On March 20, 2008, the Company also drew down CDN$10 million under the Credit Facility. The Credit Facility is available for drawdown until July 2008 and must be repaid by March 2009. The use of borrowings under the Credit Facility is limited to working capital, operating and capital expenditures relating to the reopening of the Company’s Hycroft Mine. The Company’s interest in the Hycroft Mine properties and all of its personal property were pledged as collateral for the Credit Facility. The Credit Agreement contains customary covenants for credit facilities of this type including certain negative covenants, which among other things, limit or restrict the Company’s ability to incur additional debt, redeem its shares or dispose of a material part of its business or assets. Upon entering into the Credit Agreement and concurrent with the Company’s initial drawdown under the Credit Agreement, the Company paid a structuring fee of CDN$135,000 and a standby fee of CDN$1,080,000 (equal to four percent (4%) of the amount of the loan facility) to Ionic. Borrowings under the Credit Facility are subject to payment of a five percent (5%) drawing fee payable to Ionic. The interest rate on borrowings is twelve percent (12%) per annum compounded monthly. Robert Buchan, Executive Chairman and Director of the Company, has disclosed to the Board of Directors of the Company that he is a participant in the Credit Facility.

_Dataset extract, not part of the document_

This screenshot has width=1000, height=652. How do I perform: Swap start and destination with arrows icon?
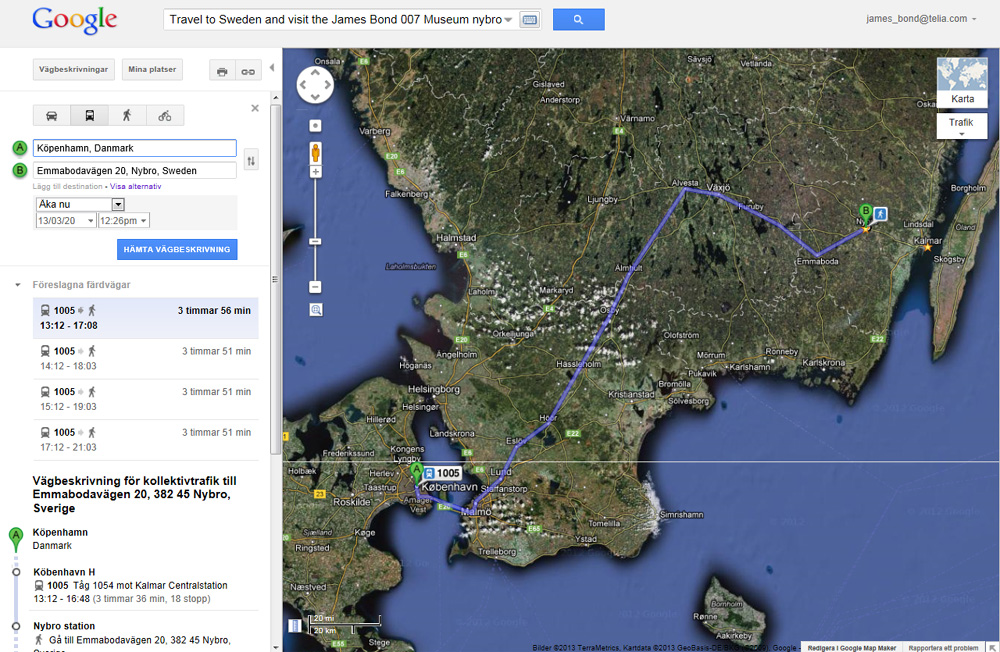click(x=251, y=160)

The Credit Agreement contains customary events of default for a loan facility of this size and type that include, among others, non-payment defaults, covenant defaults, cross-defaults to certain other material indebtedness, inaccuracy of representations and warranties, bankruptcy and insolvency defaults, material judgments defaults and change of control defaults. The occurrence of an event of default could result in an acceleration of the obligations under the Credit Agreement. The loans under the Credit Facility are subject to mandatory prepayment under certain circumstances, including in connection with the Company’s receipt of proceeds from certain sales of assets or certain equity or debt financings.

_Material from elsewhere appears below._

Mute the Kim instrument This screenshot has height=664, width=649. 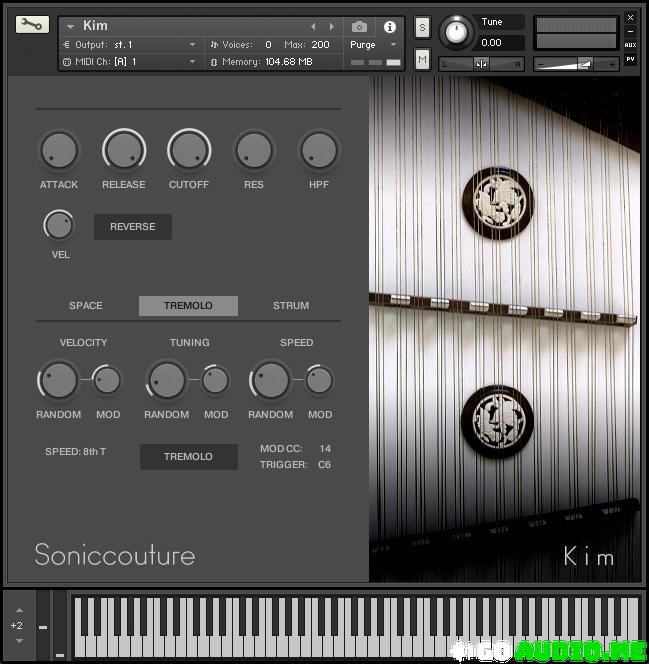[x=422, y=60]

The preceding descriptions of the terms of the Credit Agreement are qualified in their entirety by reference to the Credit Agreement filed herewith as Exhibit 10.1, and incorporated herein by reference.
Item 2.03 | Creation of a Direct Financial Obligation or an Obligation under an Off-Balance Sheet Arrangement of a Registrant. |
As reported in Item 1.01 above, on March 20, 2008, the Company entered into a Credit Agreement and also on that date drew down CDN$10 million under the Credit Facility. The disclosures included in Item 1.01 relating to both the entry into the Credit Agreement and the initial drawdown under the Credit Facility are incorporated into this Item 2.03 by reference.
The descriptions of the terms of the Credit Agreement as set forth in Item 1.01 and incorporated in this Item 2.03 by reference are qualified in their entirety by reference to the Credit Agreement filed herewith as Exhibit 10.1, and incorporated herein by reference.
Item 9.01 | Financial Statements and Exhibits. |
(d) Exhibits.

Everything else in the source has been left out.